Un día estuvo dedicado a una visita de campo. Fuimos a Radio Ada, que celebra sus primeros diez años de vida, y visitamos comunidades rurales y de pescadores con las que la emisora trabaja. Fue una experiencia estimulante, nos recibieron los líderes tradicionales del distrito de Dangme Este, y se realizó una ceremonia de buen augurio previa al desarrollo del programa. Los colegas de Radio Ada, con Kofi Larweh al timón, nos ofrecieron sabo, una comida tradicional que tiene cierto parecido con los tamales de América Central y México, aunque en Ghana el maíz se mezcla con maní.
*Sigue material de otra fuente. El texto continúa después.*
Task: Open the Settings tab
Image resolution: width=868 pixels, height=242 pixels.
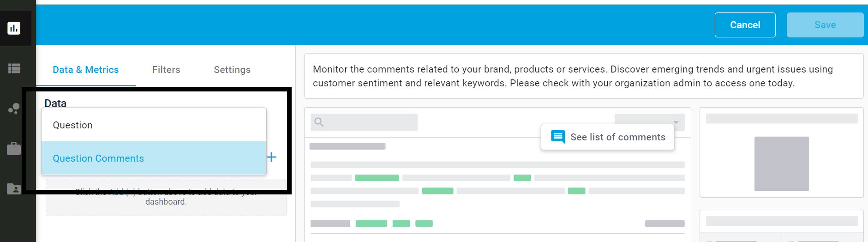Action: tap(232, 70)
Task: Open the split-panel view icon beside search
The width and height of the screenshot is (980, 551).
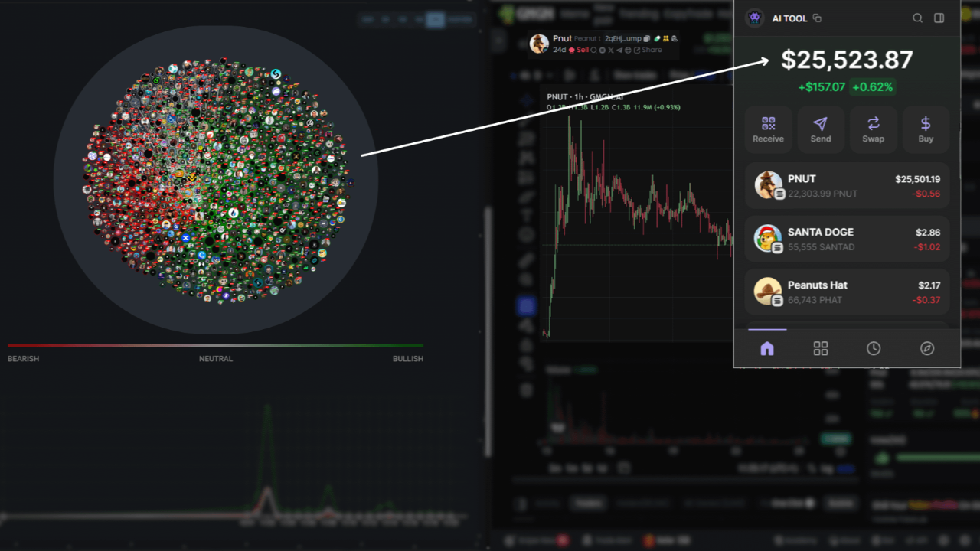Action: (x=939, y=18)
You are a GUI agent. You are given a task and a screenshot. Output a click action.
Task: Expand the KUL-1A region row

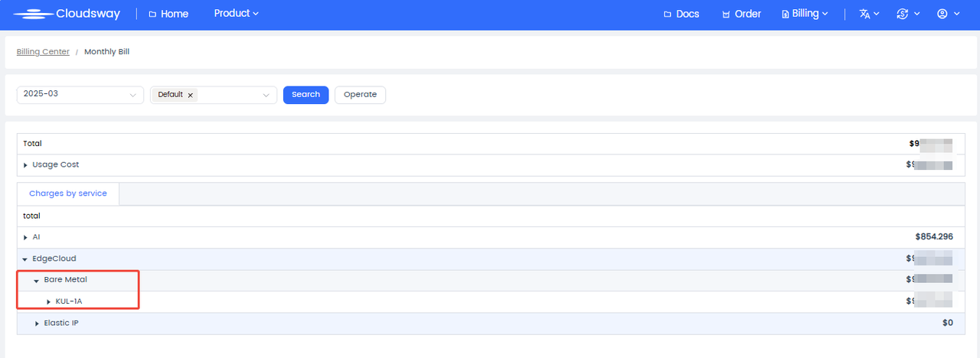[x=49, y=302]
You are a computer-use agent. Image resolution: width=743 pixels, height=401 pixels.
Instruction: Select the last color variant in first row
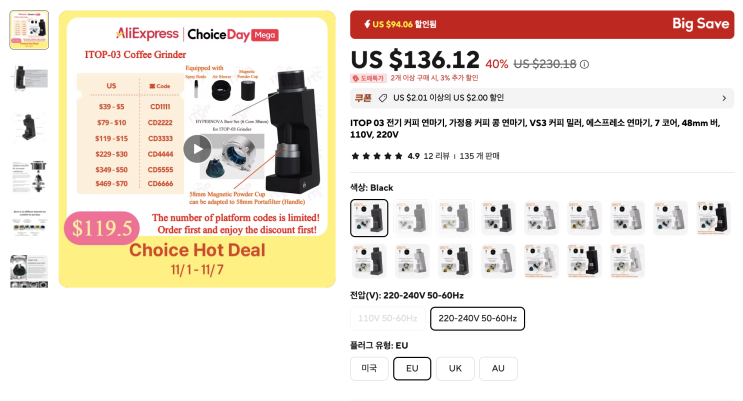click(713, 218)
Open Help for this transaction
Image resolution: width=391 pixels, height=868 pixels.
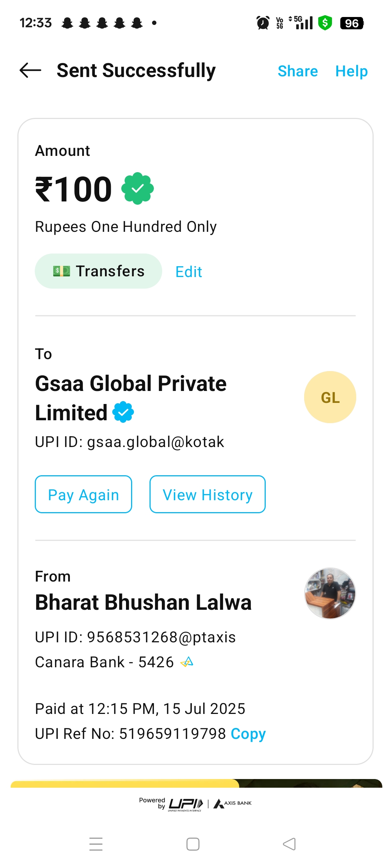pos(351,71)
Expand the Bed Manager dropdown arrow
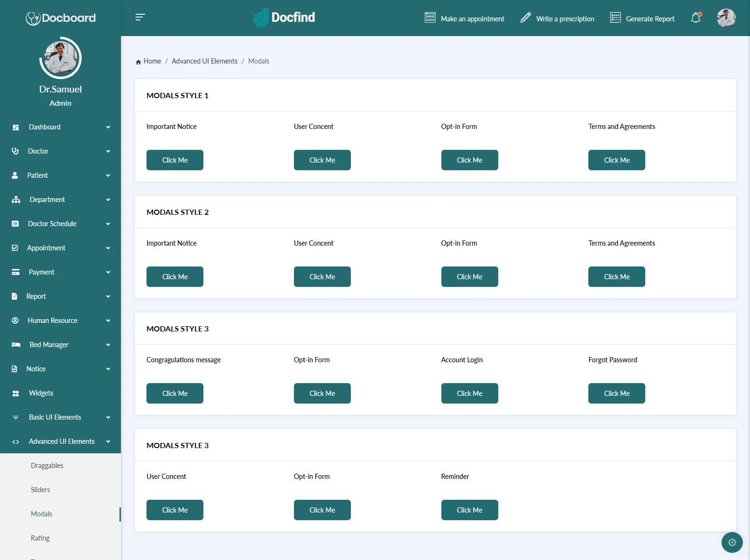The width and height of the screenshot is (750, 560). 108,345

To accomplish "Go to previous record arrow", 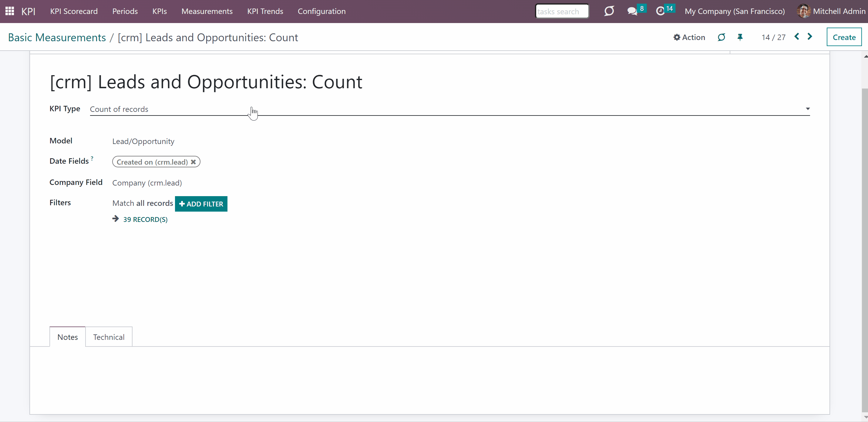I will point(797,37).
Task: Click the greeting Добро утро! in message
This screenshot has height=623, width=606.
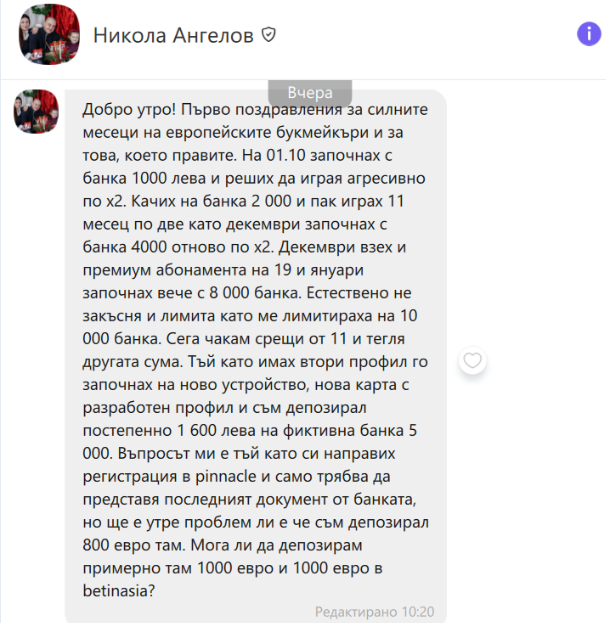Action: [x=129, y=110]
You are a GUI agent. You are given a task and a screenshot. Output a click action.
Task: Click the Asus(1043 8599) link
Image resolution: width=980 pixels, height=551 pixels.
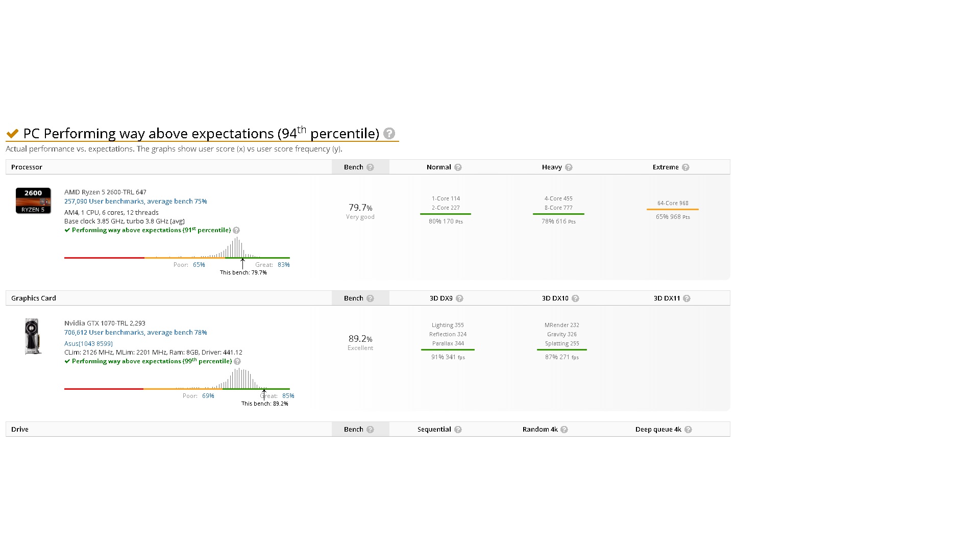click(88, 344)
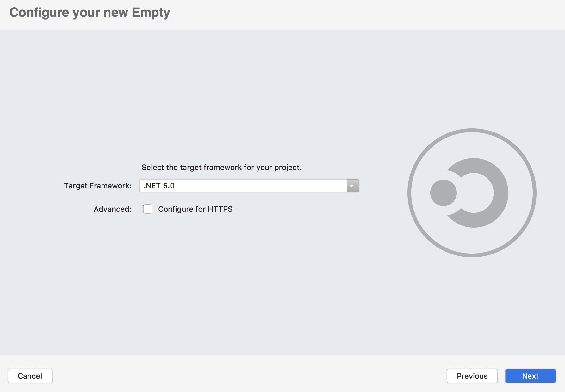
Task: Click the word "HTTPS" beside the checkbox
Action: (220, 209)
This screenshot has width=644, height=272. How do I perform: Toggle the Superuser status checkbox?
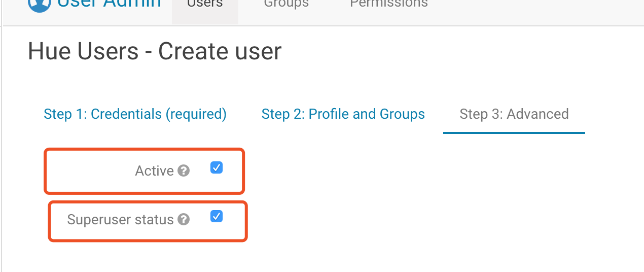tap(217, 217)
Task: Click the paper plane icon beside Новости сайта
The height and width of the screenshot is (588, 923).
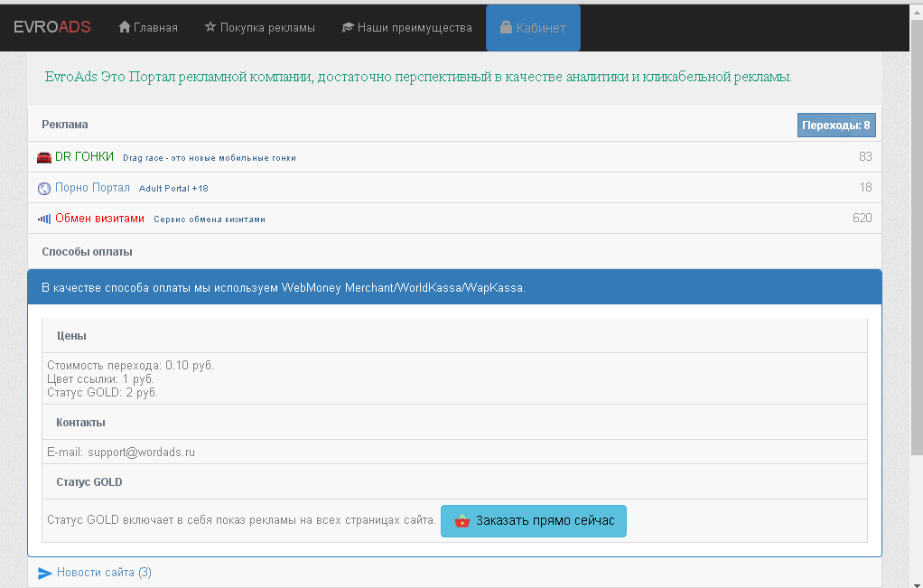Action: tap(45, 573)
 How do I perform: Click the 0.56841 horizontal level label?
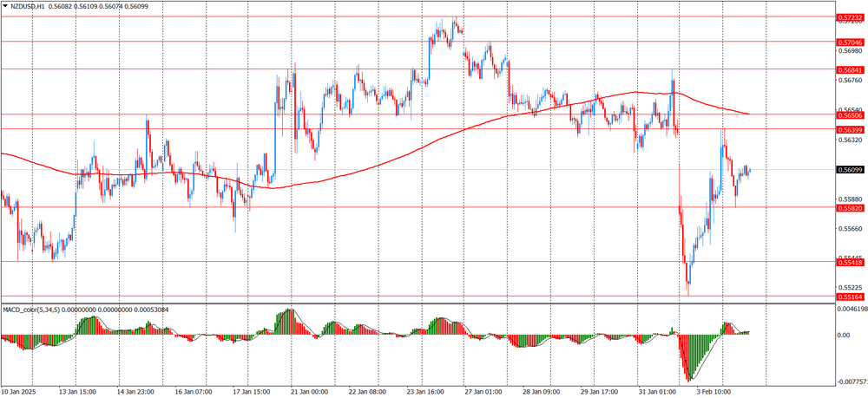point(850,69)
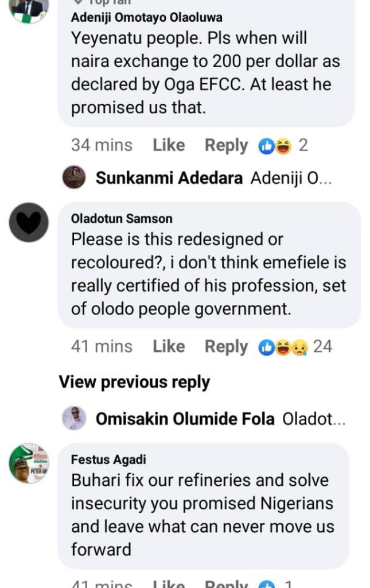370x588 pixels.
Task: Like Adeniji Omotayo Olaoluwa's comment
Action: (169, 145)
Ese día tuvimos un panel sobre radios comunitarias, el único que se hizo fuera de Accra, y que me tocó facilitar en un entorno inusual, bajo un rústico techo de palmas, y frente a las autoridades tradicionales de Ada.


Lo anterior es apenas un resumen apretado. Lo demás aparecerá en el sitio web de Our Media, incluyendo el comunicado final, la lista de participantes, las ponencias presentadas, etc. La información y la documentación estarán al alcance de todos los interesados. Lo que no estará al alcance de todos es la experiencia vivida por quienes participamos en NuestrosMedios 7, que nos estimula a seguir adelante en la búsqueda de una comunicación que luche por la justicia, la dignidad y la igualdad.


21 agosto 2008

Cape Coast

No había estado en Ghana en los últimos tres lustros, probablemente desde 1993, cuando todavía vivía y trabajaba en Nigeria. Y entonces, venía a reuniones de trabajo de UNICEF que no me dejaban tiempo para conocer algo más. De ahí que esta oportunidad de regresar al país que acaba de cumplir 50 años de independencia, no podía desaprovecharla, sino más bien sumar las visitas a Elmina, Cape Coast y a un par de radios comunitarias.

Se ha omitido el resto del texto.